The last post sent me spinning around in the old hallowed halls of my memory and the crazy Montana Poker games began to take shape, losing the dusty wrinkles of being packed away for such a long time. Those were the days when poker was fun, when people had never heard of Facebook and MySpace and cell phones weren’t. Everyone socialized at the poker table and the table was your audience, you had center stage any time you wanted it.
That’s what got me more than anything else, that was the hook, along with watching all the antics and insanities and seeing real people with real jobs and real families turn into psychotic loons at the poker table. I became one of them. I still worked, I still had kids that went to school, and I couldn’t wait to get into the next poker game.
My very first experience with poker was when I was in the 2nd or 3rd grade. We lived in Drummond, Montana, 50 miles out of Missoula – man that was a million or so years ago. My dad was a rounder, jack of all trades, never held a job, never stayed in one place long enough to think about finding a job, but he did like to play poker.
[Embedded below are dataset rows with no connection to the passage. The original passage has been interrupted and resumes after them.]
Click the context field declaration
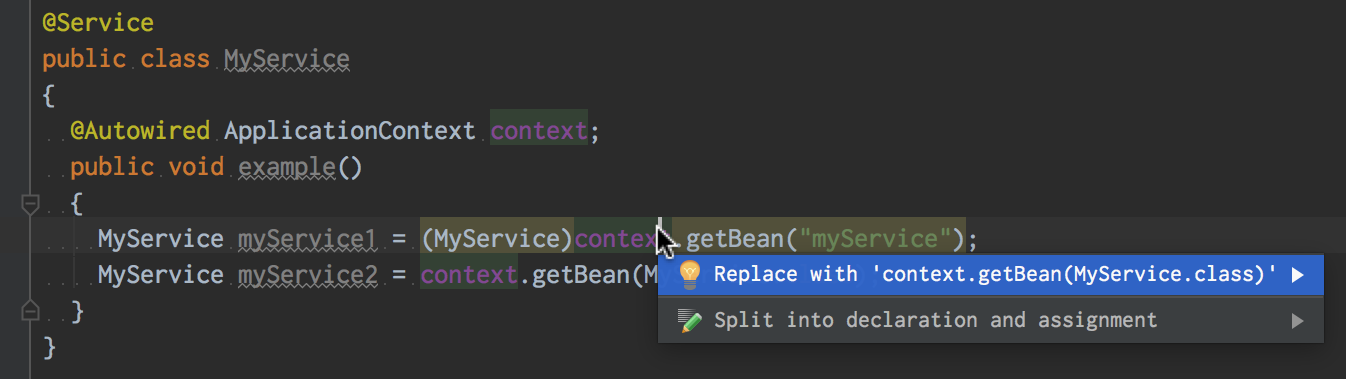 pos(538,131)
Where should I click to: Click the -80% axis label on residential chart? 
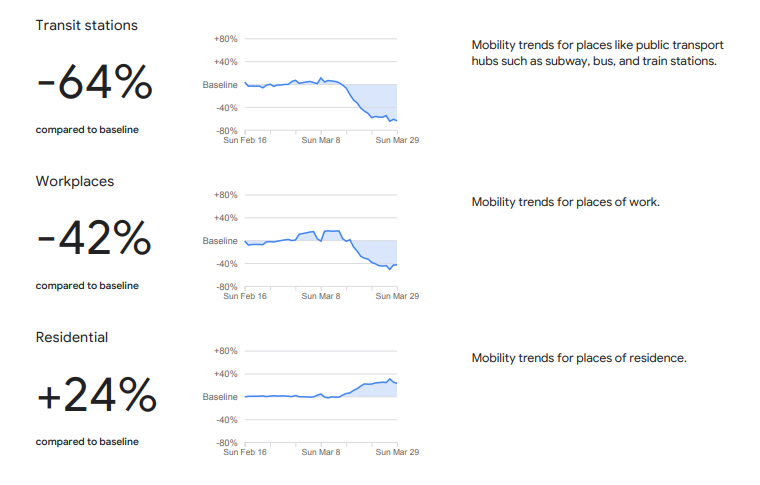coord(225,443)
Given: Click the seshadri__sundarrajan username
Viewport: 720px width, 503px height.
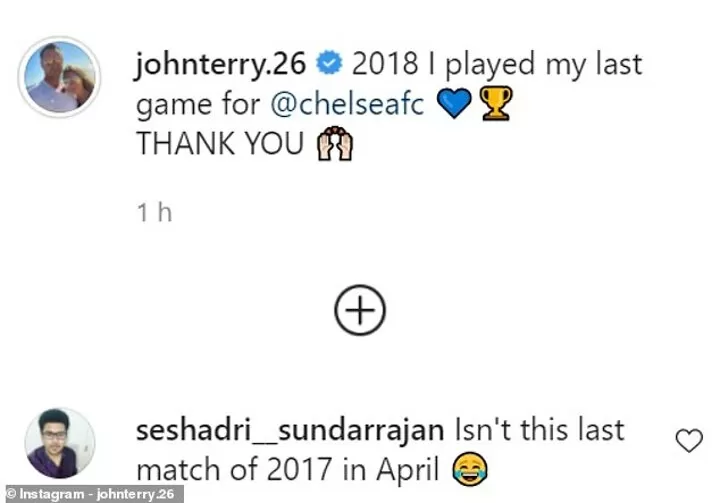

My mom was a God fearing woman that worked at scrimping and saving and scrounging to feed us and followed my dad around the country…she hated poker. He (as I found out much later) was convinced he could make more in a poker game each week than he could if he held down a job – she was convinced it wasn’t possible because it was gambling. That part of all of it never came to light when I was at that age, but I do remember her making a trip into Missoula one time and dragging him out of the Oxford poker game. Little did I know that one day I would work at the infamous Oxford and deal and play poker.
There are shades of twilight in the picture that I didn’t get, like we never had more than one car and it was always an old clunker. So if he took the car to Missoula, she must’ve taken a bus or bummed a ride from someone. I’m thinking that his answer to all of it was to just light out for parts unknown one more time and then send her news later as to where he was and we moved again – we moved all the time.
We lived in Anaconda, Montana, when I was in the 7th grade. My dad shilled or got staked in a daily backroom game there for awhile. That was my second experience with hearing about poker. I never played it or even knew anyone that did other than the sketchy noises I heard as a kid.
Time moved on and so did I. In 1967 I moved from San Diego CA and a bad marriage (I thought it was bad anyway) to Missoula MT where my mom and dad lived (yah, seems like they never got very far away doesn’t it? They really did, more moves and more states before they landed back in northwestern Montana), with my young son and nowhere to go but home. I stayed with them for awhile and got a job. I had younger brothers still at home and in school, and older brothers and family living at the house, it was a zoo.
My first venture into ‘The OX’ was when my mom and one of my brothers were in a big argument and I knew my dad was downtown at the OX. I hopped in my car and drove down to ask him to come back and bring some kind of peace to the situation. My mom…Kee-rist when I think what she put up with from all of us and my dad. When I walked into the OX, you’d have thought I just walked into a guys’ locker room after a homecoming game in high school. Most everything went to stone – the sound, the men at the bar and food counter – I was out of place being in there, it was a MAN JOINT.
It didn’t stop me though. I went to the cashier’s cage on the back wall and asked where I could find my dad. Someone went back through a doorway and a few minutes later my dad came out. I explained my mission, he went out the door with me and took his car home. But he didn’t stay long. I’m sure he went right back to the OX.
More years and more moves passed for me before I got back there. I was married a few more times – buried a husband, got another one, and had a son from each.